Finalmente, a finales del año pasado, en una sesión escandalosa, se votó una nueva ley que autorizó la disposición (es decir la posibilidad de venta) de los inmuebles correspondientes a Costa Salguero y Punta Carrasco junto a otros 100 inmuebles pertenecientes a la Ciudad.

El proyecto, la opulencia y la perspectiva de les trabajadores

El proyecto ganador del concurso para la construcción de esta parte del Distrito Joven prevé la creación de un nuevo Puerto Madero en lo que hoy es un terreno público. Se permiten construcciones de hasta 30 metros de altura con fines comerciales, recreativos y de vivienda. Es decir, hotelería y viviendas de lujo que abonan a una mayor especulación inmobiliaria y una ciudad más “opulenta” para un sector cada vez más ínfimo de la misma.

La contracara de esto es la realidad de les trabajadorxs de la ciudad que se expresa, en mayor contraste, a 900 metros de Costa Salguero, en la Villa 31 Bis. Hoy, más de un millón de porteñes (33,6% de la población de CABA) se encuentra por debajo de la línea de la pobreza y dentro de ese porcentaje, casi el 16% de lxs trabajadorxs se encuentra bajo la línea de la indigencia, es decir que no alcanzan siquiera el valor de la canasta básica de alimentos.

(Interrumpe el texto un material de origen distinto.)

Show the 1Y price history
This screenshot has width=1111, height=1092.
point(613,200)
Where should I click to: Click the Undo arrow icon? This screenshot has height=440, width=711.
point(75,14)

La realidad porteña, que es solo una muestra de una pobreza creciente y una pauperización de las condiciones de vida del conjunto del proletariado nacional, se verá agravada por el plan de ajuste del gobierno de Alberto Fernández y el FMI. La profundización de la crisis capitalista, las paritarias a la baja, la devaluación y los despidos se traducirán concretamente en una mayor expulsión de trabajadorxs de la Ciudad por la imposibilidad de pagar alquileres exorbitantes.

Rechazaremos siempre la venta de terrenos públicos, desde ya, y por eso suscribimos a la carta. Pero sumamos que, para cambiar la perspectiva de la ciudad -que hoy le da la espalda al río y a sus trabajadores-, garantizar el derecho a la vivienda, al medio ambiente, a poder gozar en plenitud de la Ciudad y su ribera, se requiere de la intervención de las vecinas y los vecinos, de la conjunción de la lucha de trabajadorxs ocupades y desocupades para que la crisis la paguen los capitalistas, para que se terminen sus negociados en la ciudad a costa de nuestros derechos básicos y, en definitiva, para terminar con la organización social vigente, en pos de desarrollar una en la que la planificación urbana esté al servicio de las necesidades de les trabajadorxs.